Writing is no stranger to therapy. For years, practitioners have used logs, questionnaires, journals and other writing forms to help people heal from stresses and traumas.
Now, new research suggests expressive writing may also offer physical benefits to people battling terminal or life-threatening diseases. Studies by those in the forefront of this research–psychologists James Pennebaker, PhD, of the University of Texas at Austin, and Joshua Smyth, PhD, of Syracuse University–suggest that writing about emotions and stress can boost immune functioning in patients with such illnesses as HIV/AIDS, asthma and arthritis.
Skeptics argue that other factors, such as changes in social support, or simply time, could instead be the real health aids. But an intensive research review by Smyth, published in 1998 in the Journal of Consulting and Clinical Psychology(Vol. 66, No. 1), suggests that writing does make a difference, though the degree of difference depends on the population being studied and the form that writing takes.

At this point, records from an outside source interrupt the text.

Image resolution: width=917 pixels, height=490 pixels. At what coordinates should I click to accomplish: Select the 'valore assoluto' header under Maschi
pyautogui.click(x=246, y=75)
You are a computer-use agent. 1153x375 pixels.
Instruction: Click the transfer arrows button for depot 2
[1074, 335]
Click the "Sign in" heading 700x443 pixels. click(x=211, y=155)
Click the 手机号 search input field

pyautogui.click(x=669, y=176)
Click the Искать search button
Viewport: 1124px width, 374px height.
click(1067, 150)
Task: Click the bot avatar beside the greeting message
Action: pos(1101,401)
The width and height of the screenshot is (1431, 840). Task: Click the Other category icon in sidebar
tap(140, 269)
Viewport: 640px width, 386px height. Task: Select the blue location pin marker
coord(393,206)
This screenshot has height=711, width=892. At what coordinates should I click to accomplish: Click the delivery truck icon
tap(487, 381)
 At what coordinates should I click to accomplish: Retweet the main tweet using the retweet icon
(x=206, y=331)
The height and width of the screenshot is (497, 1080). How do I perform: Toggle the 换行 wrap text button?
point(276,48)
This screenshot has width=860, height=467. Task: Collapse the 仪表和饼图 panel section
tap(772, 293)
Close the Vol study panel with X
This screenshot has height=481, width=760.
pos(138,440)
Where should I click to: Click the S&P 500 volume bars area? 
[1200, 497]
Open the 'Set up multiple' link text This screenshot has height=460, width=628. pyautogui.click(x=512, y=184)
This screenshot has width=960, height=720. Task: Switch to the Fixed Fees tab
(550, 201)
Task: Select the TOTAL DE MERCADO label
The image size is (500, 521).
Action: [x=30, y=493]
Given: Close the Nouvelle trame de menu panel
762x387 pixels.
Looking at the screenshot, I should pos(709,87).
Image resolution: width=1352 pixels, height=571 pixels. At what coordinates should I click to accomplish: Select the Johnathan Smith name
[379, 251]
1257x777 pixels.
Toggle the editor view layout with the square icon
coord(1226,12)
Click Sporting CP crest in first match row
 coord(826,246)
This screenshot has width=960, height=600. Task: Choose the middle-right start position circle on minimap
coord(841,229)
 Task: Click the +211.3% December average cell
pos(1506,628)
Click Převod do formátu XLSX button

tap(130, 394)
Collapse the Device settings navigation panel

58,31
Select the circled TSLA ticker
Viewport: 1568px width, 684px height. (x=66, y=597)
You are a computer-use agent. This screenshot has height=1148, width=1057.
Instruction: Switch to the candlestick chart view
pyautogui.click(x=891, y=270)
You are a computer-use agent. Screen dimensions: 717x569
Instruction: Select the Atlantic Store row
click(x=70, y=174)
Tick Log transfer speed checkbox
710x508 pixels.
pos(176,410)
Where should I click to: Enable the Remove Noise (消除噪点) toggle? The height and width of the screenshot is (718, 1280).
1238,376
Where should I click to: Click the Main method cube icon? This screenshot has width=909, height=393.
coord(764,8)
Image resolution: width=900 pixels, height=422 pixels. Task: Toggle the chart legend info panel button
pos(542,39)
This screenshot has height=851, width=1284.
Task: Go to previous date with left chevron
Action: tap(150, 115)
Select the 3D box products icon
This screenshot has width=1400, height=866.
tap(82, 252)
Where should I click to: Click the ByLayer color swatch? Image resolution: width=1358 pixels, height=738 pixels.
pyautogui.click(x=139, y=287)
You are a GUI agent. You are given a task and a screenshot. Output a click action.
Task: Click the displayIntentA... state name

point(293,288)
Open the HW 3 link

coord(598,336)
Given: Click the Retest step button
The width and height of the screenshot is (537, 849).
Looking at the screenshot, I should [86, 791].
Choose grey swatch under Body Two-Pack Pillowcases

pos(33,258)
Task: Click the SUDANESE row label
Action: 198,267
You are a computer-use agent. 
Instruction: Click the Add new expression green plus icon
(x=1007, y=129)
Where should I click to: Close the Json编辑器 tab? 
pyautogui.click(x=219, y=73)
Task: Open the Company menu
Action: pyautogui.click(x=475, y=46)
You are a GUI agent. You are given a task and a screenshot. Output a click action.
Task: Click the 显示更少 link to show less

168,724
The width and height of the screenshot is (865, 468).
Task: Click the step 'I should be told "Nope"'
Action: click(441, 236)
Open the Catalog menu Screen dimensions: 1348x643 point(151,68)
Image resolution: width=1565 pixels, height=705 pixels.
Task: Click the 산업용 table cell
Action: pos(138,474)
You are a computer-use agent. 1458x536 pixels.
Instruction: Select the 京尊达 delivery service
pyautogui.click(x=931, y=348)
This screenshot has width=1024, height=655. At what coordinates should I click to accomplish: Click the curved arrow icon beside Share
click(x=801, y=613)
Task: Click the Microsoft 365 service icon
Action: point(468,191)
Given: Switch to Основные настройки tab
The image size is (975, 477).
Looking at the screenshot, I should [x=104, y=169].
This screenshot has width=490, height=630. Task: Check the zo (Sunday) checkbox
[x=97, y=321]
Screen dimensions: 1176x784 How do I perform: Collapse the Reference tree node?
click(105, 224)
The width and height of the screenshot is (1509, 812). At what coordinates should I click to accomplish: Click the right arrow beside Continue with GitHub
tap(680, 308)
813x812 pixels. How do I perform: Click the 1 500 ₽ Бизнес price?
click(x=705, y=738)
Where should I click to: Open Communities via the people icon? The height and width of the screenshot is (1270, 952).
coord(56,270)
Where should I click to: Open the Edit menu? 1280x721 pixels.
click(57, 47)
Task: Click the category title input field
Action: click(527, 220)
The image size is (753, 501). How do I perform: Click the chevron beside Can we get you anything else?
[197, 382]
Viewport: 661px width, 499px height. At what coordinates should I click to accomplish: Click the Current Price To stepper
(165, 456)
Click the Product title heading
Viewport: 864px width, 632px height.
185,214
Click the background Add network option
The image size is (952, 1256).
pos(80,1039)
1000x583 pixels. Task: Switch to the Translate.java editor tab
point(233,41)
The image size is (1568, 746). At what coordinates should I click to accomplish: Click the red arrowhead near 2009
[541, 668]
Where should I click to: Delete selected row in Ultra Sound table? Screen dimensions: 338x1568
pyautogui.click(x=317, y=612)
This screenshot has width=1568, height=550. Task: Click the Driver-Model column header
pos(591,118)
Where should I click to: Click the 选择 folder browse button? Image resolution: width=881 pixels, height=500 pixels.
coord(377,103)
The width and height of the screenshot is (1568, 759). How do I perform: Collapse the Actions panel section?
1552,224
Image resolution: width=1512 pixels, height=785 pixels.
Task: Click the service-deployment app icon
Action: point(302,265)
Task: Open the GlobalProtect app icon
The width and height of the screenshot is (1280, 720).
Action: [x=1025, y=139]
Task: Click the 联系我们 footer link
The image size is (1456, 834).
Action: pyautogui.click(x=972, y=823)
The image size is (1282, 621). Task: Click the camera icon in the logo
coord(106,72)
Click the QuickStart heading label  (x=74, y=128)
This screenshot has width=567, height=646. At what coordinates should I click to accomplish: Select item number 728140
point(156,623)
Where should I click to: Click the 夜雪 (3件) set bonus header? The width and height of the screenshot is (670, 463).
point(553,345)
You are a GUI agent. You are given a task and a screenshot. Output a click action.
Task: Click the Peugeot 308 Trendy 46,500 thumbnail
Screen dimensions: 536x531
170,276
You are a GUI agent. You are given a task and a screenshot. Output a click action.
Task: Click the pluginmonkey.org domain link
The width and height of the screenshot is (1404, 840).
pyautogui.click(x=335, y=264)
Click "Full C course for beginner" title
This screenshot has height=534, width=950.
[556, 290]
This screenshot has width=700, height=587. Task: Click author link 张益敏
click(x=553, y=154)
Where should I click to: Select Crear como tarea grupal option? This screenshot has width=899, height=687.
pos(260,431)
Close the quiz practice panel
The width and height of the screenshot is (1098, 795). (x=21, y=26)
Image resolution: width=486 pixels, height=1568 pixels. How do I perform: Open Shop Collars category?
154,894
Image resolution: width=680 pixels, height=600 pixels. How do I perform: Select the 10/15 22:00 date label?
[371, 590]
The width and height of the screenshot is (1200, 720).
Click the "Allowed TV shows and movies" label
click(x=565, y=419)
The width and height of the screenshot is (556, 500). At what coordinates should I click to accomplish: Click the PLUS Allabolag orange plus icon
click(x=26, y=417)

Researchers are only beginning to get at how and why writing may benefit the immune system, and why some people appear to benefit more than others. There is emerging agreement, however, that the key to writing’s effectiveness is in the way people use it to interpret their experiences, right down to the words they choose. Venting emotions alone–whether through writing or talking–is not enough to relieve stress, and thereby improve health, Smyth emphasizes. To tap writing’s healing power, people must use it to better understand and learn from their emotions, he says.
In all likelihood, the enlightenment that can occur through such writing compares with the benefits of verbal guided exploration in psychodynamic psychotherapies, notes Pennebaker. He notes, for example, that talking into a tape recorder has also shown positive health effects. The curative mechanism appears to be relief of the stress that exacerbates disease, researchers believe.